Your goal → Please count the lines in the records below that include the word "will" and report only the total.

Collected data
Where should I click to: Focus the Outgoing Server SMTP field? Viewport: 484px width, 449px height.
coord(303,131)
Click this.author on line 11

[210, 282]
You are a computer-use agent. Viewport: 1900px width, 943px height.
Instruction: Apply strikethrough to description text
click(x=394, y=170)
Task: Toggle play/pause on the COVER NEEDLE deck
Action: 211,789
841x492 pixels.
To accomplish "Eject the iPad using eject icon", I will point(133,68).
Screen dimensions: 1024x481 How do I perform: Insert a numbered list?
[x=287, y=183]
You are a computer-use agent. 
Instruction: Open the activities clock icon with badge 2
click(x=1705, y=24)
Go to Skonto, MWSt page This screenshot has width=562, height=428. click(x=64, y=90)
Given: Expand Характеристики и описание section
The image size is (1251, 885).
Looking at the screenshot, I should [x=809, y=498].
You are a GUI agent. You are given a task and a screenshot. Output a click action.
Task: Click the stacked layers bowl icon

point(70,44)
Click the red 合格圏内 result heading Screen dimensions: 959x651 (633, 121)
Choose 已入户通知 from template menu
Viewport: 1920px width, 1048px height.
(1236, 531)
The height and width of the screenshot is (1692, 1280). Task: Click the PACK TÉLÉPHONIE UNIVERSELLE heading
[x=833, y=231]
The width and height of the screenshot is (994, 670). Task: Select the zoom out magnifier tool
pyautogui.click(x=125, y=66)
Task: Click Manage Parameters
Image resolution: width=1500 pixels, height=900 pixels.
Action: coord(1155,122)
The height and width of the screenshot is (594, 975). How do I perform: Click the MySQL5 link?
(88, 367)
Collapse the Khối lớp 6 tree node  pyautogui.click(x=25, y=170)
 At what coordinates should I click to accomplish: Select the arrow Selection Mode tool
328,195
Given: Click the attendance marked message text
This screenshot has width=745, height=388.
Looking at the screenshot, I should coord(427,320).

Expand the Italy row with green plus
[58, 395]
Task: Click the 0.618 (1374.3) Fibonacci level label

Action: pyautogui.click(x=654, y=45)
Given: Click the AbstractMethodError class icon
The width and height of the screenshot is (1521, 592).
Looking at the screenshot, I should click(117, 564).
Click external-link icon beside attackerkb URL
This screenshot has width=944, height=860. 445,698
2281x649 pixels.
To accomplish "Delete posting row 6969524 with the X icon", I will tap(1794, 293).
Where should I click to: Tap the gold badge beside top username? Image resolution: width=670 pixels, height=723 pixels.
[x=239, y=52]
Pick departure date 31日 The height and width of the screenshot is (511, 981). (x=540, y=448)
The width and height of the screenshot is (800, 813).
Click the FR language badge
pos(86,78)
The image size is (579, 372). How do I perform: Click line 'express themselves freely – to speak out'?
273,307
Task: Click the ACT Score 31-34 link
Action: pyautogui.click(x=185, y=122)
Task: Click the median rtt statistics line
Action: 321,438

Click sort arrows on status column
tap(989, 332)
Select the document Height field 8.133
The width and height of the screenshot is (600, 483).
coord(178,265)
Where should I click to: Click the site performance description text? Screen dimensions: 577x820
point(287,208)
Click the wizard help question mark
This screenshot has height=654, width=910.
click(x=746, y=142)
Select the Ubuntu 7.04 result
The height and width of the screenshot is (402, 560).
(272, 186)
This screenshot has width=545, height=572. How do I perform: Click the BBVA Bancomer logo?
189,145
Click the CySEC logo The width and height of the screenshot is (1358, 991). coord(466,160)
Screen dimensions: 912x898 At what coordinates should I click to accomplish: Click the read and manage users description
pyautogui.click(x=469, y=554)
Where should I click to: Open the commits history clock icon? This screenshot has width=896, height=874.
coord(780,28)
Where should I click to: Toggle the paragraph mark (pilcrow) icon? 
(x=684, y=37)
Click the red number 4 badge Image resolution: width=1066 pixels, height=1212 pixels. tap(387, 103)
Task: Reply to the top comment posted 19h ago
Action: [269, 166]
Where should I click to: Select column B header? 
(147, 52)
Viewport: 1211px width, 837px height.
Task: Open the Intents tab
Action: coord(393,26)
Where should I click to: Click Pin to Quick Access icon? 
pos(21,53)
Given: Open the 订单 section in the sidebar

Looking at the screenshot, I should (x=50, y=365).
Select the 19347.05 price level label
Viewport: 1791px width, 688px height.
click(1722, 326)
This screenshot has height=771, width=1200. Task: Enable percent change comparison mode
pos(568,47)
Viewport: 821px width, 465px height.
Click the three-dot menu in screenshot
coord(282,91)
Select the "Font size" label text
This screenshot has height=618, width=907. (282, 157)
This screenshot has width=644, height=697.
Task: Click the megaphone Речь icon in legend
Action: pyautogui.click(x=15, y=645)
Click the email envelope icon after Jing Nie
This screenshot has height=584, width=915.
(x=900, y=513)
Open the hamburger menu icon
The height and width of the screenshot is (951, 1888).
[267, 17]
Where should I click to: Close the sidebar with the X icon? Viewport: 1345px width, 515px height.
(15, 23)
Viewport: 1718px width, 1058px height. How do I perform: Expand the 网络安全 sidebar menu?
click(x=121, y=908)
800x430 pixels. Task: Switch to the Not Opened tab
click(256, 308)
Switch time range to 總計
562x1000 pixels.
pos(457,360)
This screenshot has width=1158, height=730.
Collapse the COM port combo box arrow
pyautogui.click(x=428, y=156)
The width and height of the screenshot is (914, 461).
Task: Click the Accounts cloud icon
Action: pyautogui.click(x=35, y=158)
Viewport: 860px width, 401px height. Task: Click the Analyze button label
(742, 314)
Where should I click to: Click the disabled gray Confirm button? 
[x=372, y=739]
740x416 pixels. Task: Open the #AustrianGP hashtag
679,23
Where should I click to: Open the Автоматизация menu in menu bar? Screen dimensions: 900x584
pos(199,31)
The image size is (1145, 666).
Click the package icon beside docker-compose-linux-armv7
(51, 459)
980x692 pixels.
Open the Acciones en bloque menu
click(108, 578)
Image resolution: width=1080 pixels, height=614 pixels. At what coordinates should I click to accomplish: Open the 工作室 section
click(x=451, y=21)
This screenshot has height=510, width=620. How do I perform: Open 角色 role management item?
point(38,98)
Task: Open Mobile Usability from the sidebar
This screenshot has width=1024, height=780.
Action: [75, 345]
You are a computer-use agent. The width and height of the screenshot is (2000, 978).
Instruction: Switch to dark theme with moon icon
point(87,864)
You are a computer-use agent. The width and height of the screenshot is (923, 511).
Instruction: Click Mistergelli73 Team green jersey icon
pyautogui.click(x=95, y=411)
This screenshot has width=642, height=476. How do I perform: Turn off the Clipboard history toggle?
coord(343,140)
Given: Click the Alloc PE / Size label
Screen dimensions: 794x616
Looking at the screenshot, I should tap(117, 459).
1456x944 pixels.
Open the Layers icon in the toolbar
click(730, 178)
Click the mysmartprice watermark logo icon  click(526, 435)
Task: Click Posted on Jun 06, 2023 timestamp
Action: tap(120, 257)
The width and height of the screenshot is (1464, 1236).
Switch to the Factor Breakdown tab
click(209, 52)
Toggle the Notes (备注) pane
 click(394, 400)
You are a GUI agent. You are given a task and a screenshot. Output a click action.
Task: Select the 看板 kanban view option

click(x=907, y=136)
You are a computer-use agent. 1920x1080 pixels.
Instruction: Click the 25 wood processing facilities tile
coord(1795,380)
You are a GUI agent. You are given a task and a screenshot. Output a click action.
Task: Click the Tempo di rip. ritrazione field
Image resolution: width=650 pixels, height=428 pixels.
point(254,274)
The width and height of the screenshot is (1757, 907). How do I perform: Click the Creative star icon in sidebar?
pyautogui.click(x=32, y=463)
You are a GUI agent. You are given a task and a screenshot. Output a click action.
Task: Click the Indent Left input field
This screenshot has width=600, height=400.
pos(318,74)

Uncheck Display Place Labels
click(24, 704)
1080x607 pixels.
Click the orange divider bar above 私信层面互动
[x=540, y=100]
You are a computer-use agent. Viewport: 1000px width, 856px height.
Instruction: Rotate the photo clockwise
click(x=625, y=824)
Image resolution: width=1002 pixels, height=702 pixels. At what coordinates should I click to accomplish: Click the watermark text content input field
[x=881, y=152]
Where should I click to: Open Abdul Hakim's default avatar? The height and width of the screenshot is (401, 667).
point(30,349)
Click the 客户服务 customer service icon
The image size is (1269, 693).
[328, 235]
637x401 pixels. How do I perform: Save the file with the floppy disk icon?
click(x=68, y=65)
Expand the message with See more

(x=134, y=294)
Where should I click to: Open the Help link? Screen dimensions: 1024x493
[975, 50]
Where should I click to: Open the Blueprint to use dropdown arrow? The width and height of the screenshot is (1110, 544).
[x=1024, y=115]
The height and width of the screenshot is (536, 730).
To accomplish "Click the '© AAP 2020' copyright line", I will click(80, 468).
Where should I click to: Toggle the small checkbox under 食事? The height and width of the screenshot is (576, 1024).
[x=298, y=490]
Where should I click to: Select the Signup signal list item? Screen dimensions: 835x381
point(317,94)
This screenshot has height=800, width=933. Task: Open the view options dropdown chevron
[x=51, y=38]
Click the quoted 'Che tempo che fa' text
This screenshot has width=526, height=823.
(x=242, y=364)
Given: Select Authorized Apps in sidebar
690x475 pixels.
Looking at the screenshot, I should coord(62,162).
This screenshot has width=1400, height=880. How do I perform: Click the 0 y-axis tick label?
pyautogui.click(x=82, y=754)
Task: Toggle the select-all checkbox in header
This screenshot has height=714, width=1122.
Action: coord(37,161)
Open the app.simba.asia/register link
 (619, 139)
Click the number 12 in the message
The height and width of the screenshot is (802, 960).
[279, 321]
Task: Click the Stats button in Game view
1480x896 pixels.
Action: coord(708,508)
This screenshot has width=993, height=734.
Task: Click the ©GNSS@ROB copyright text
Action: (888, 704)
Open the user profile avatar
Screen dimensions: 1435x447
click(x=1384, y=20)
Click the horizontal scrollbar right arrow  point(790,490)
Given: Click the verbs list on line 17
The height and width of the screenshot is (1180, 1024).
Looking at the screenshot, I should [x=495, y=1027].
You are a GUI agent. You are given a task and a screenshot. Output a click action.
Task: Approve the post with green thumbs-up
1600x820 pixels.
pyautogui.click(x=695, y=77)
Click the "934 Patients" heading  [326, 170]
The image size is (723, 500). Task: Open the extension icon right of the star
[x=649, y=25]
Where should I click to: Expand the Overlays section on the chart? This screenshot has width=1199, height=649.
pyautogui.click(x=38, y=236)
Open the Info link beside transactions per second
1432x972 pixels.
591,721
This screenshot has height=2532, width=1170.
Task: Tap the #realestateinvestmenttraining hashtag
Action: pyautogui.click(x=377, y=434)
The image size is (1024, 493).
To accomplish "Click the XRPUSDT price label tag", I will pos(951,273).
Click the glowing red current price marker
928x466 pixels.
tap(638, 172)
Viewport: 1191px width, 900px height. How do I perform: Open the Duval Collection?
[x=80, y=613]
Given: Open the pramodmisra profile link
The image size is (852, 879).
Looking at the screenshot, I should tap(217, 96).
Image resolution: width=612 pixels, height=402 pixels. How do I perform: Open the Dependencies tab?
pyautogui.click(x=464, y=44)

Your solution → 4